In the new study, Lyons suggests that if nations seriously attempted to mitigate the effects of climate change, by mid-century, the area straddled by those bands of extreme heat could still increase by 50 percent.
However, doing nothing would open the door to dangerous and extreme heatwaves in the future that could cover areas 80 percent bigger than at present, according to EcoWatch.
“As the physical size of these regions increases, more people will be exposed to heat stress,” Lyons warns. “Larger heatwaves would also increase electrical loads and peak energy demand on the electricity grid as more people and businesses turn on air conditioning as a response.”
A double punch
In some regions, a combination of high heat and high humidity could make conditions intolerable. However, climate scientists have warned repeatedly that higher average temperatures must mean ever hotter extremes. So it is not like we haven’t been warned.
But getting a double punch of high heat and humidity is possibly the worst scenario to imagine.
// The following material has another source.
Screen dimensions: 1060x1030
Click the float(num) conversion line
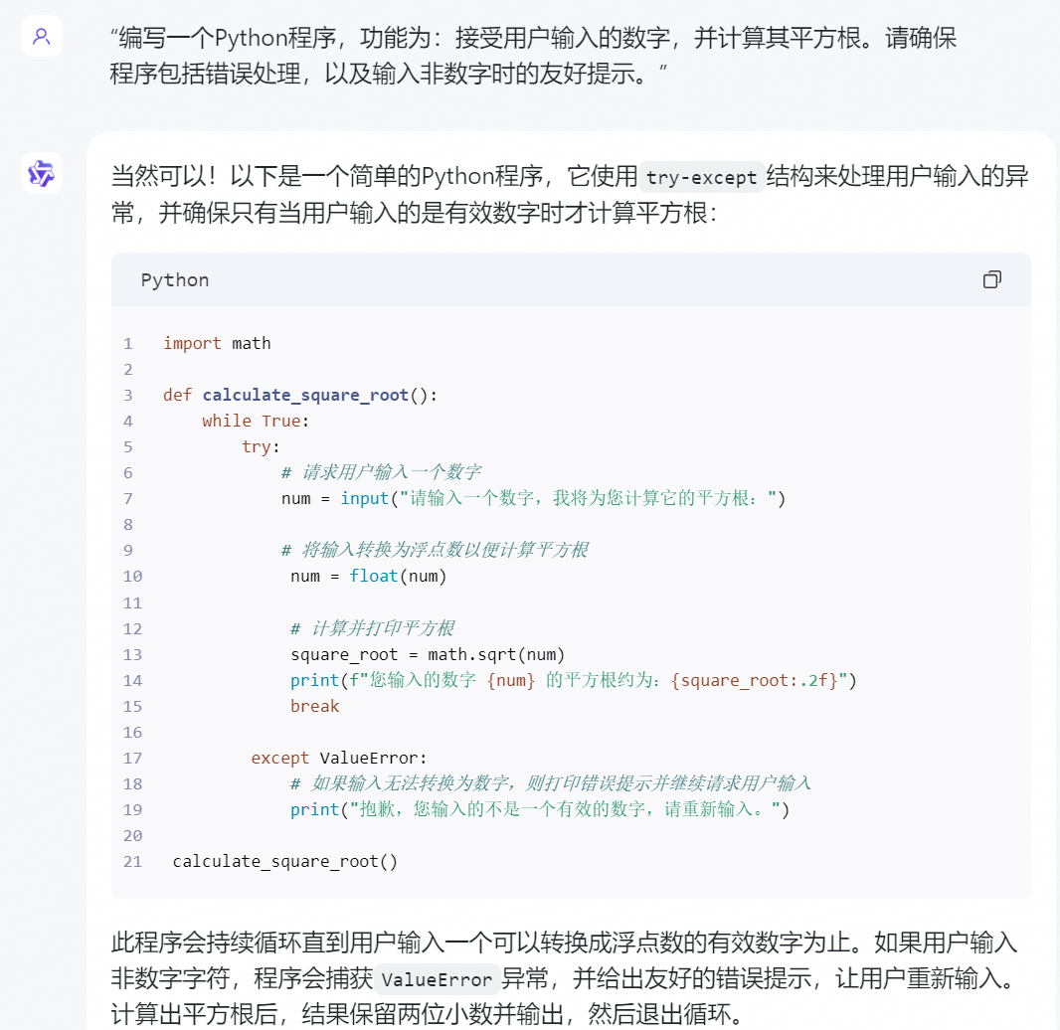369,576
And this can be a lethal combination – So much so that with meticulous attention to clinical detail, US climate scientists have identified 27 different ways to die during a heatwave.
It is interesting to note that the scientists who wrote the paper on the many ways to die in a heatwave wrote that “in the last decade, there has been >2,300 percent increase in the loss of human life from heatwaves as a result of less than 1.0°C warming.
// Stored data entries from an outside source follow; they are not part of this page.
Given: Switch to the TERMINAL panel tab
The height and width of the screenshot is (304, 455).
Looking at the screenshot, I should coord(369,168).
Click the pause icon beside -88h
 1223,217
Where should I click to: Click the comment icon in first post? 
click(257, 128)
Up until now, the primary focus has been on the highest temperatures by day and by night, the number of days of sustained heat, and the frequency with which extremes might return.
With the new dimension thrown into the mix, the increased area oppressed by extreme heat presents unexpected challenges for city authorities and energy utilities. And this makes the study very useful to utility operators and city officials in planning for heat extremes in the future.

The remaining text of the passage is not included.